[Stated exercise] Transcribe part of the series convergence thread below, beginning at the words "Does this integral" and stopping after "last two converge.".

[Given passage]
+ + + + +
Does $\sum^\infty_{k=1} \frac{k^3-2k-3}{k^4}$ converge?

Question

Does $\sum^\infty_{k=1} \frac{k^3-2k-3}{k^4}$ converge?

I tried with the Integral test for convergence, and I got

$ln|x|+ \frac{k+1}{k^3}$ from 1 to $\infty$

Does this integral exist and how to show that?

Answer 1

HINT

We have

$$\sum^\infty_{k=1} \frac{k^3-2k-3}{k^4} =\sum^\infty_{k=1} \frac1k-2\sum^\infty_{k=1} \frac{1}{k^3}-3\sum^\infty_{k=1} \frac{1}{k^4}$$

then recall that the last two converge.
+ + + + +
[Interface element records]
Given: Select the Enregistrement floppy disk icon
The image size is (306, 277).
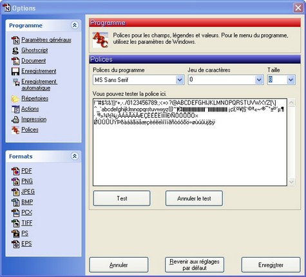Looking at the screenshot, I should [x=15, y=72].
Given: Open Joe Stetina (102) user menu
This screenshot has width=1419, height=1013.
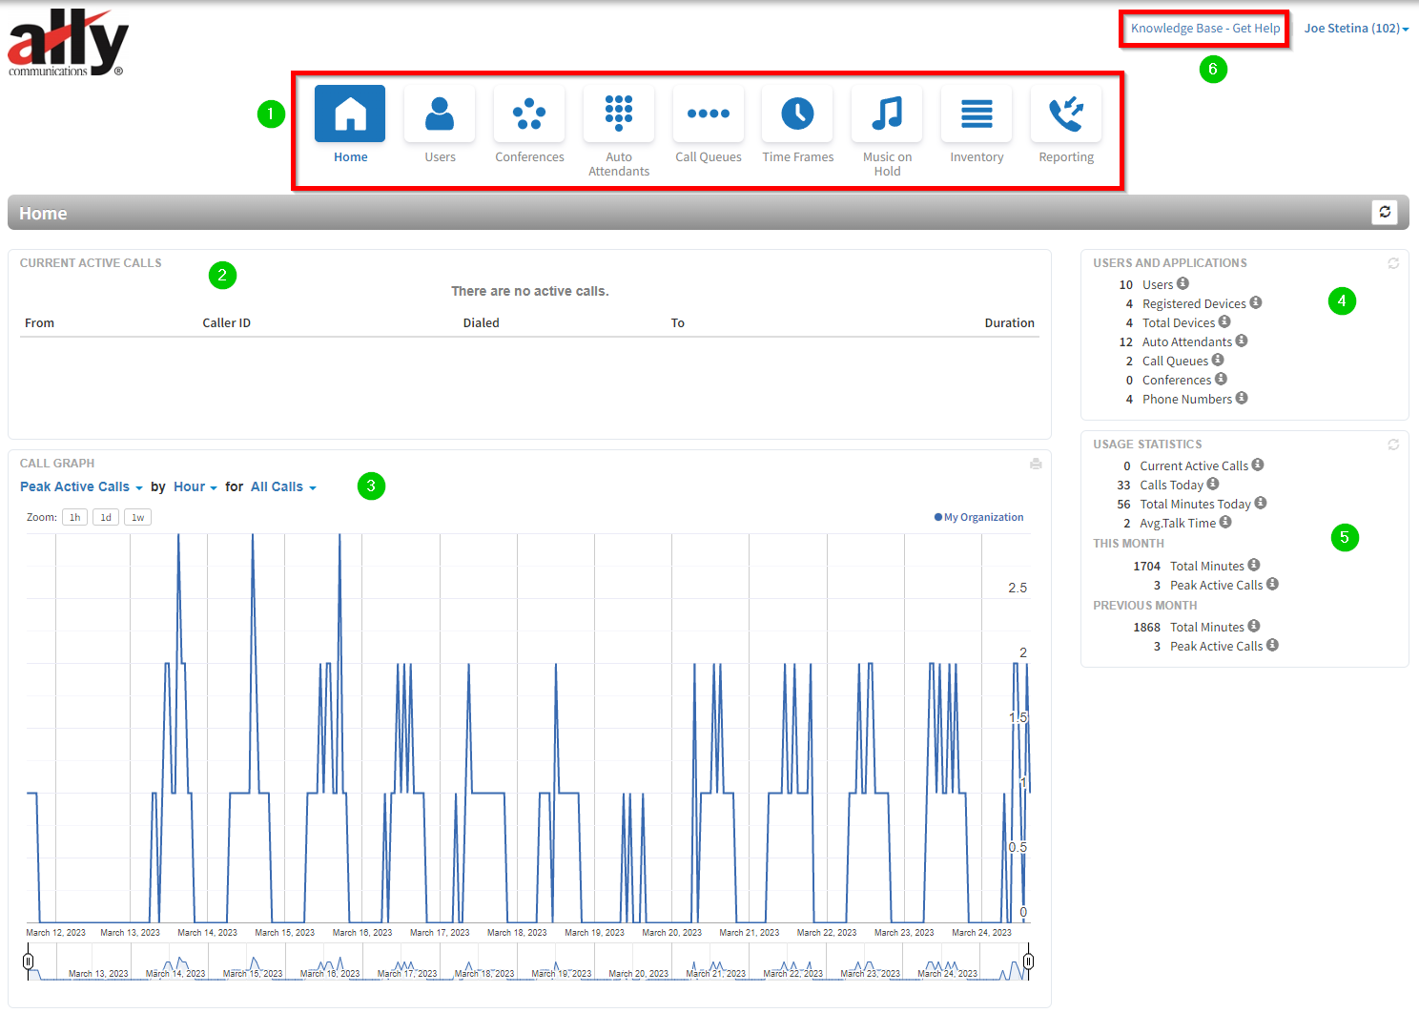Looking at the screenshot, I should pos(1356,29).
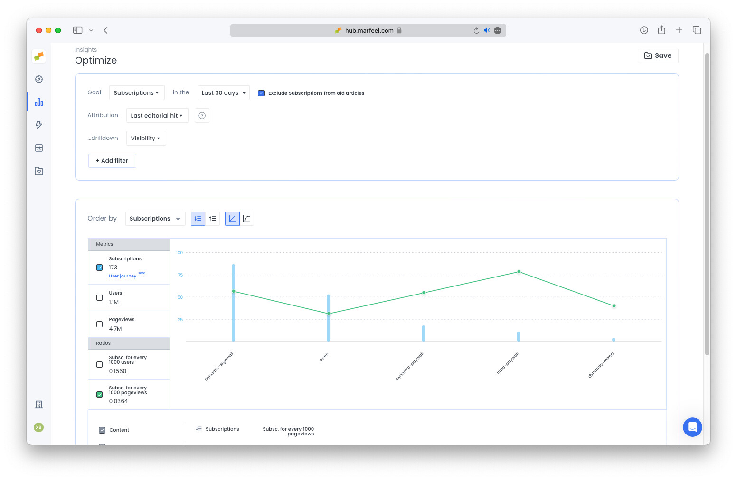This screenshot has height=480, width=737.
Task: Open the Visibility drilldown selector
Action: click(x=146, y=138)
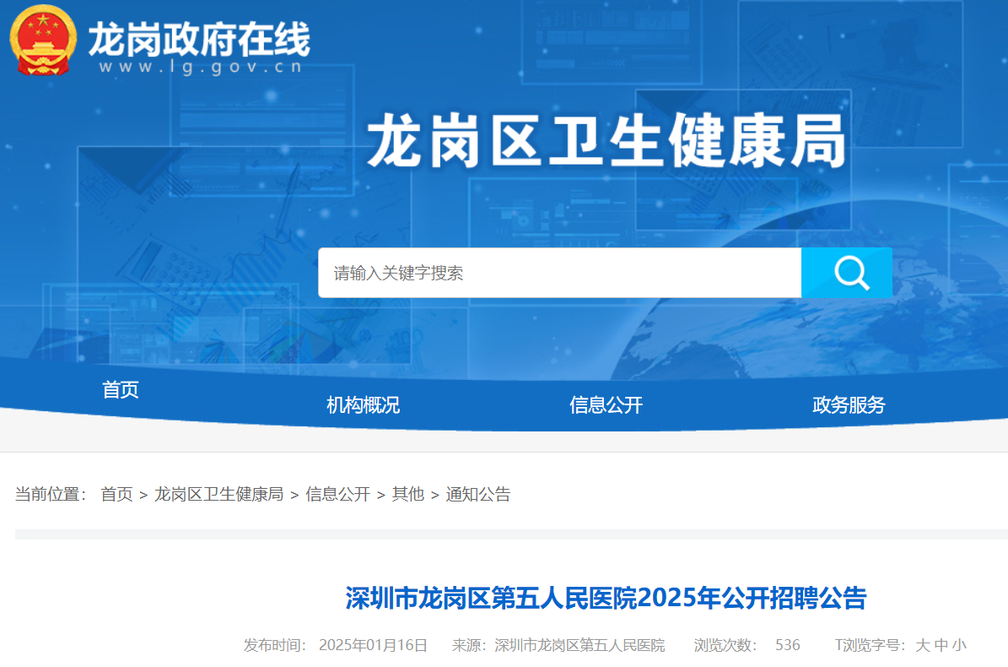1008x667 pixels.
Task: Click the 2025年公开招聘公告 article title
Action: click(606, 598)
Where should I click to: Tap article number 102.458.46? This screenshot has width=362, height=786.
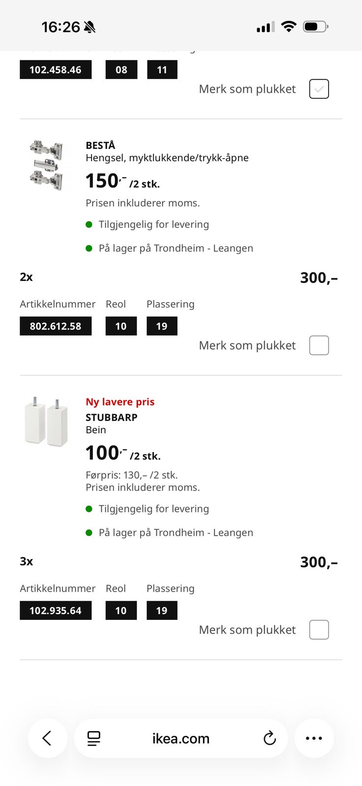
+ + + + +
[Task result]
Does this integral exist and how to show that?

Answer 1

HINT

We have

$$\sum^\infty_{k=1} \frac{k^3-2k-3}{k^4} =\sum^\infty_{k=1} \frac1k-2\sum^\infty_{k=1} \frac{1}{k^3}-3\sum^\infty_{k=1} \frac{1}{k^4}$$

then recall that the last two converge.